The content model above will allow one or more of any of the above elements in any order. You would then have to write additional application code to verify that exactly one of each required element and no more than one of each optional element appears.

 

But if for some reason you absolutely must validate RSS or some schema with a similar issue using only XML Schema, there’s a way to do it. The basic idea is to put everything in an unbounded <xs:choice> (as in the example above), and then use identity constraints (<xs:unique> and <xs:key>) to enforce cardinality limits. Use <xs:key> for required elements and <xs:unique> for optional elements.

 

Identity constraints won’t work without a field, so you also need to add a fixed attribute to each element whose cardinality you want to constrain. This attribute need not be present in the actual instance documents, since the schema processor will assume the existence of fixed attributes if they’re not explicitly specified.

 

There are some drawbacks to this approach:

  1. SQL Server doesn’t support identity constraints in XML Schema Collections, so you’d have to validate it using UDFs or with client-side code (System.Xml does support them).
  2. The error messages may be a bit confusing, since you’re using identity constraints in a non-standard way.
  3. You can get 0-1, 1-1, and 0-unbounded cardinalities this way.

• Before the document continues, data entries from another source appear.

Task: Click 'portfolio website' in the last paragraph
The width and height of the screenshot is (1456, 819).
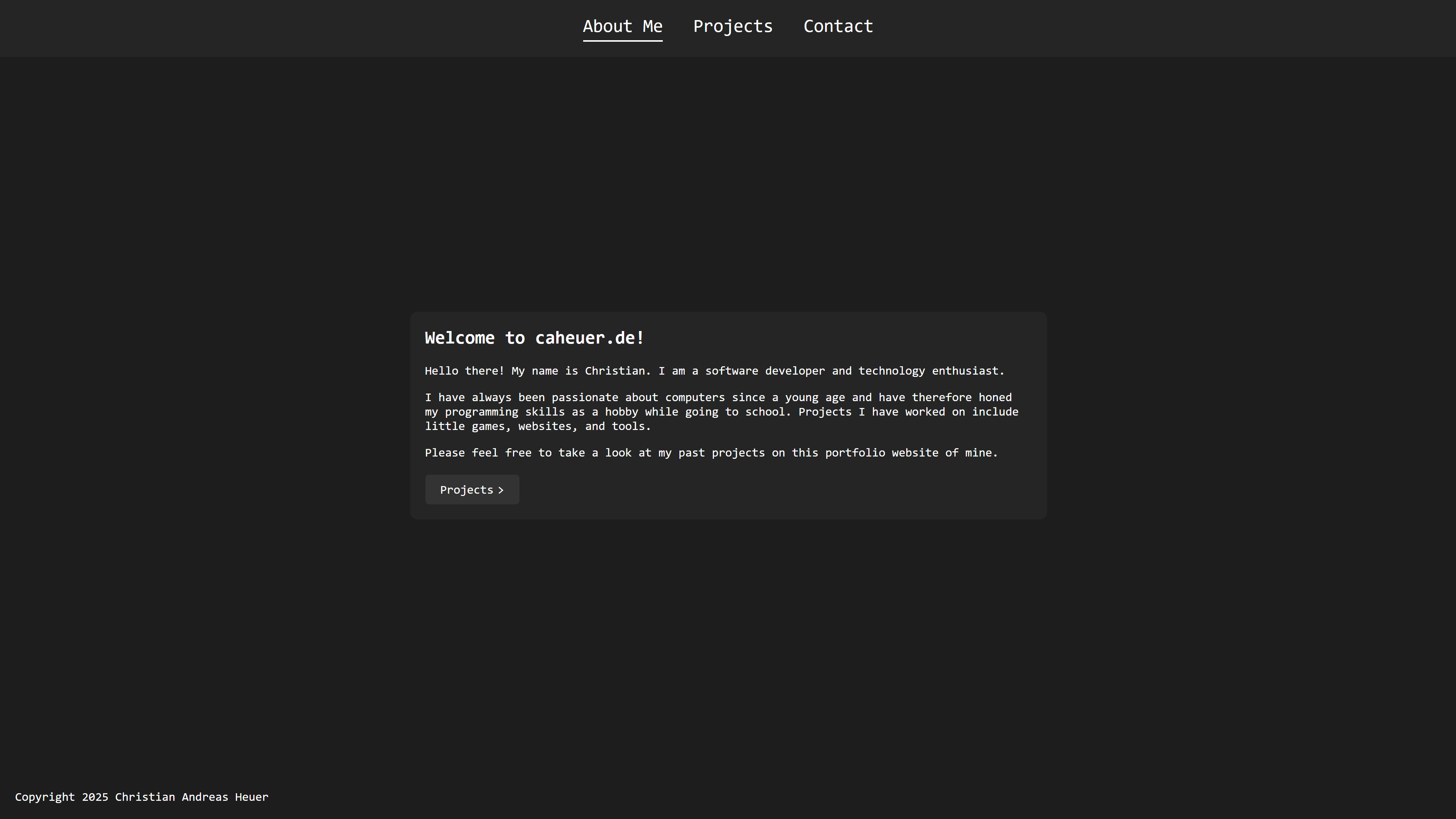Action: coord(881,453)
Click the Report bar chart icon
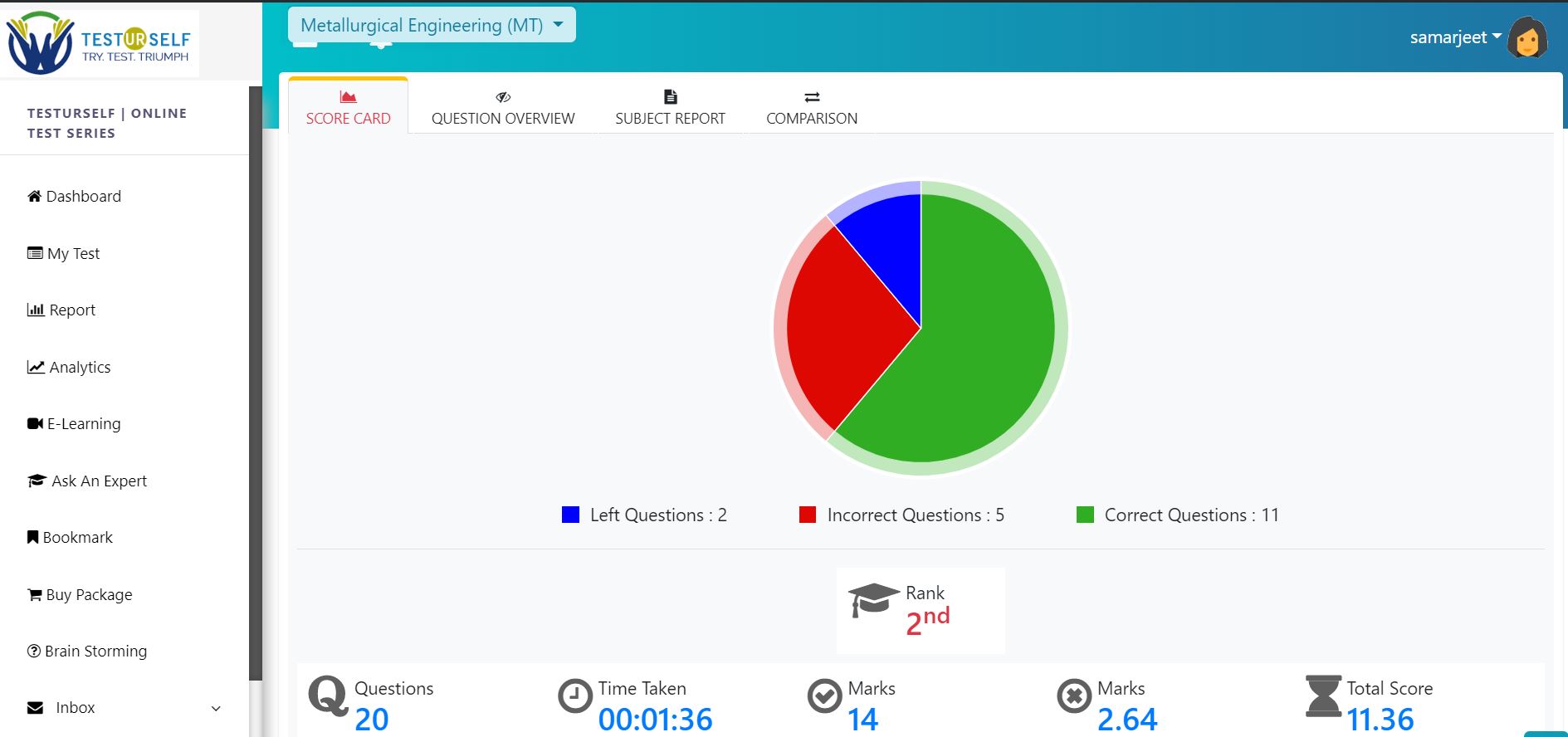This screenshot has height=737, width=1568. click(36, 310)
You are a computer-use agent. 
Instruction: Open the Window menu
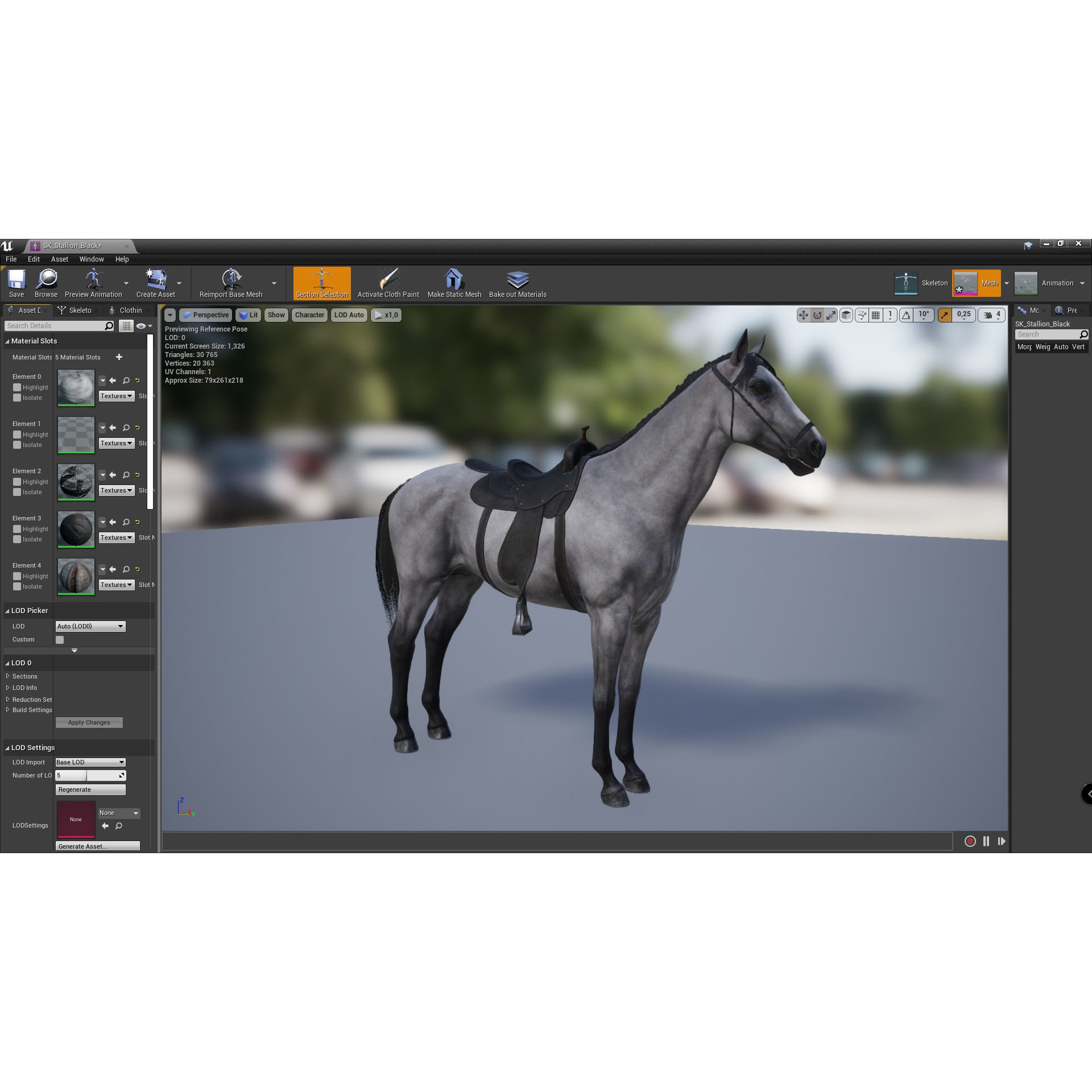point(92,259)
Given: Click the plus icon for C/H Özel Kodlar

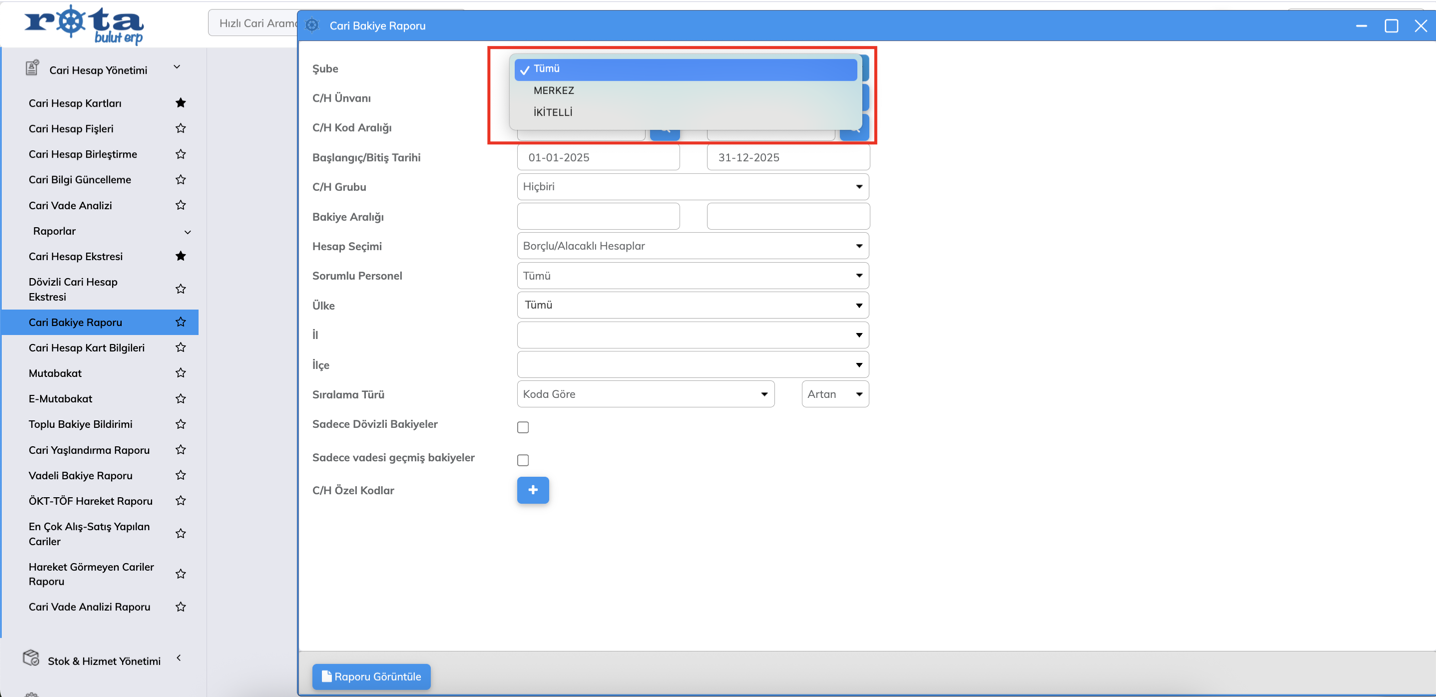Looking at the screenshot, I should click(532, 490).
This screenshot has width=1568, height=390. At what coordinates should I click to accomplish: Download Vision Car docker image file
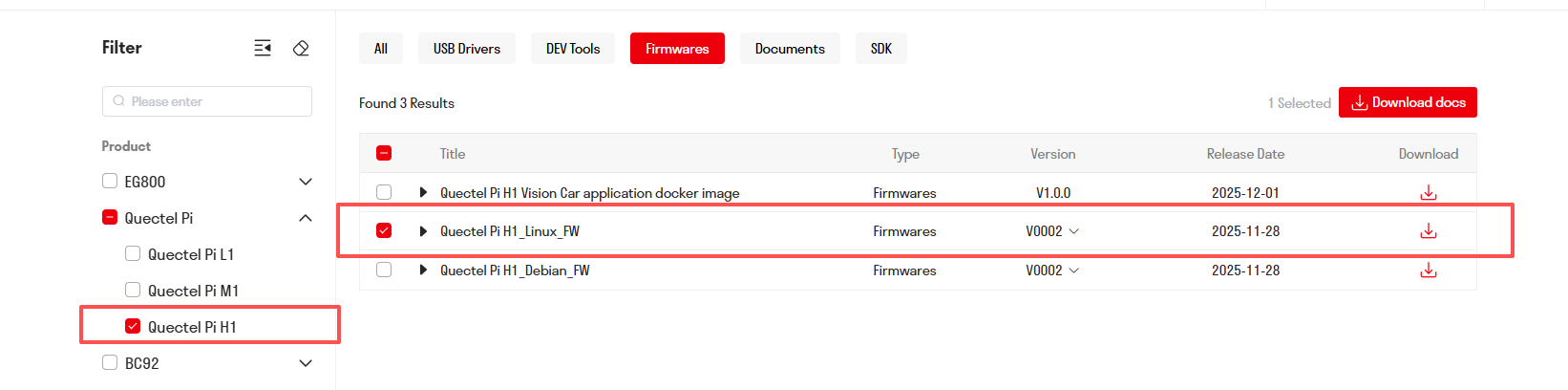pyautogui.click(x=1428, y=193)
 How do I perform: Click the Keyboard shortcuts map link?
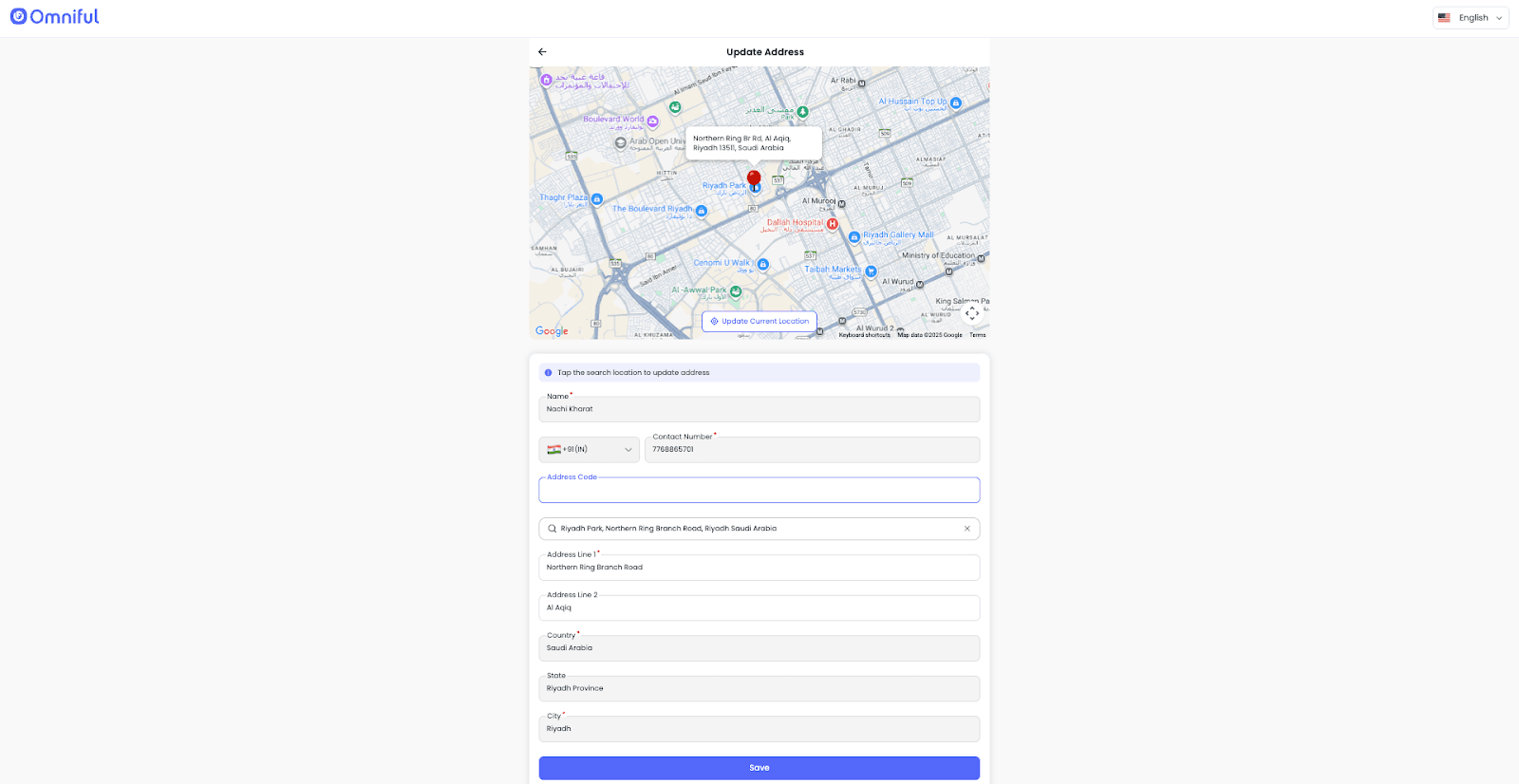pyautogui.click(x=864, y=335)
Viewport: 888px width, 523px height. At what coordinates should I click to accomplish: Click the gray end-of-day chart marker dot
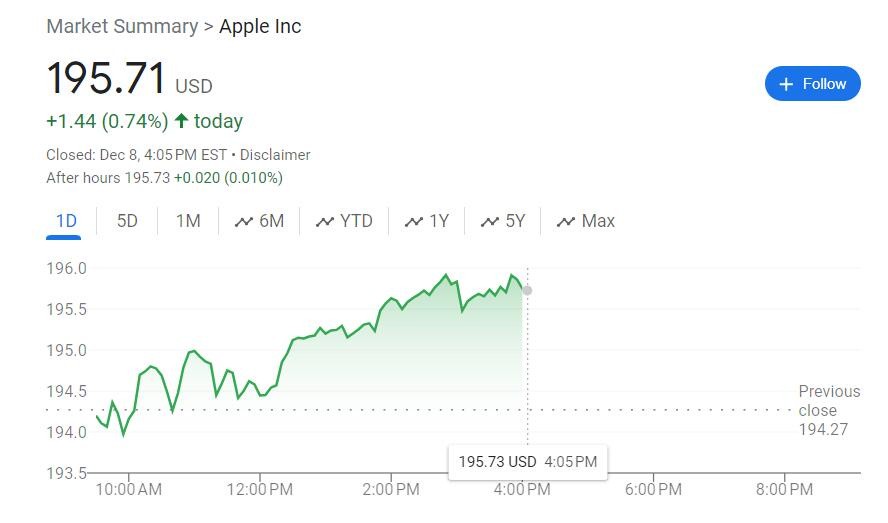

I’m not aware of a way to get 1-unbounded.
  4. The post-schema validation infoset will contain the fixed attribute.

The XSD below illustrates this technique:

<xs:schema xmlns:x="https://ns" targetNamespace="https://ns"xmlns:xs="https://www.w3.org/2001/XMLSchema" elementFormDefault="qualified">

 

<xs:element name="root">

  <xs:complexType>

    <xs:choice maxOccurs="unbounded">

 

      <xs:element name="required">

        <xs:complexType>

          <xs:simpleContent>

            <xs:extension base="xs:string">

              <xs:attribute name="required" fixed="required"/>

            </xs:extension>

          </xs:simpleContent>

        </xs:complexType>

      </xs:element>

 

      <xs:element name="optional">

        <xs:complexType>

          <xs:simpleContent>

            <xs:extension base="xs:string">

              <xs:attribute name="optional" fixed="optional"/>

            </xs:extension>

          </xs:simpleContent>

        </xs:complexType>

      </xs:element>

 

      <xs:element name="many"/>

     

    </xs:choice>

  </xs:complexType>

 

  <xs:key name="reqkey">

    <xs:selector xpath="."/>

    <xs:field xpath="x:required/@required"/>

  </xs:key>

 

  <xs:unique name="optunique">

    <xs:selector xpath="."/>

    <xs:field xpath="x:optional/@optional"/>

  </xs:unique>

 

</xs:element>

 

</xs:schema>

I mention this technique more as a curiosity than as a way of recommending it. In most cases, I think the solutions mentioned above (better schema design or additional checks in the application code) would be preferable. Nevertheless, the possibility is there for those who feel a need to take advantage of it.